__Source__.
################
CC has seen photographs from this show in previous years before, both as a photo report and and as illustrations in various posts. But this year, the account will be slightly different, as we were able to participate with the 1996 Alfa Romeo Spider Twin Spark, as part of a summer holiday journey though France. Reportedly, 1200 cars and over 8000 visitors, though no one seemed to be counting or recording anything or anyone. Let’s take a gentle walk around and spot some of the highlights and my favourites, in no particular order.
First, because it was the first photo I took, my Spider, which happened to be alongside a Alfetta GTV. Purely coincidental…
The Peugeot 404 gets a lot of respect here on CC, quite rightly.
This coupe shows Pininfarina’s skills off well too.
Measured anecdotally, the Simca Aronde in its various guises is a popular French classic. Does the usual rule of affordability and relative simplicity apply?
This two tone looks a bit aftermarket but sort of works.
A Plein Ceil (clear skies is perhaps the best translation in this context) sports derivative of the Aronde.
The open top version of the Plein Air was the Oceane – a sort of Sunbeam Alpine for France.
################
__Data__.
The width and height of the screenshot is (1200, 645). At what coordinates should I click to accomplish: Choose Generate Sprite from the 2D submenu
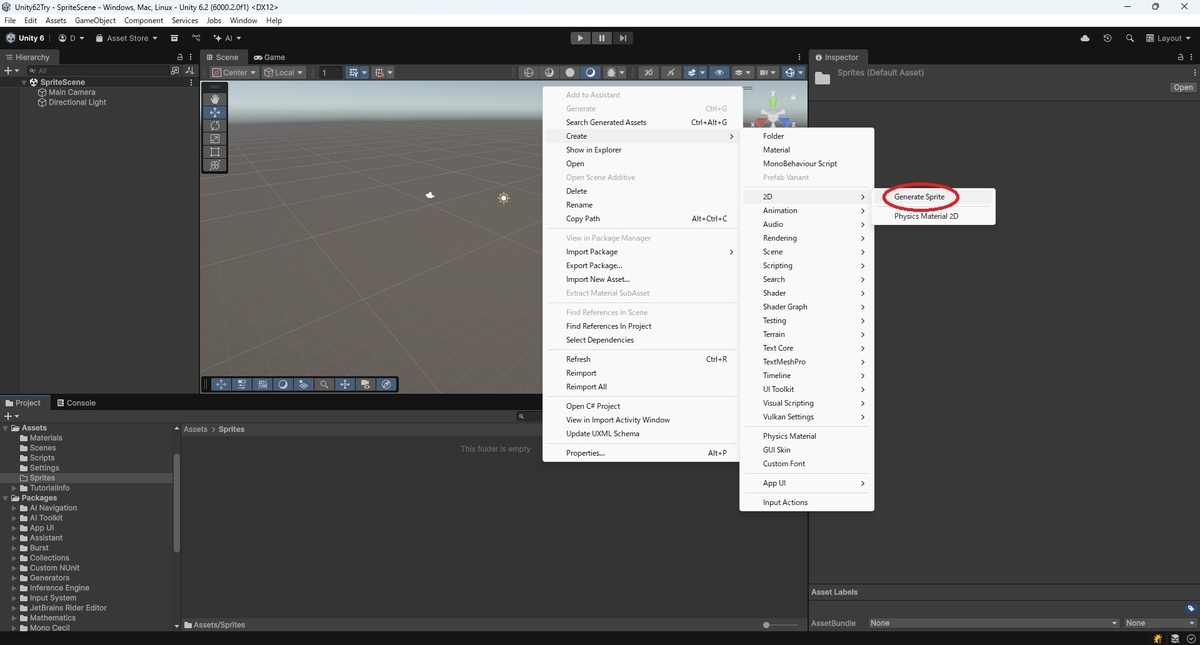pos(919,197)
################
__Directions__. Rewrite the paragraph of the car show report that begins "CC has seen photographs" as a shorter paragraph that keeps its main facts. Nothing in the lines is needed for this task.

__Complete answer__. CC has shown photographs from this show in past years, both as photo reports and as illustrations in posts. This year's account is different because the 1996 Alfa Romeo Spider Twin Spark took part during a summer holiday journey through France. The show reportedly drew 1200 cars and over 8000 visitors, though no one seemed to be counting. The account walks through highlights and favorites in no particular order.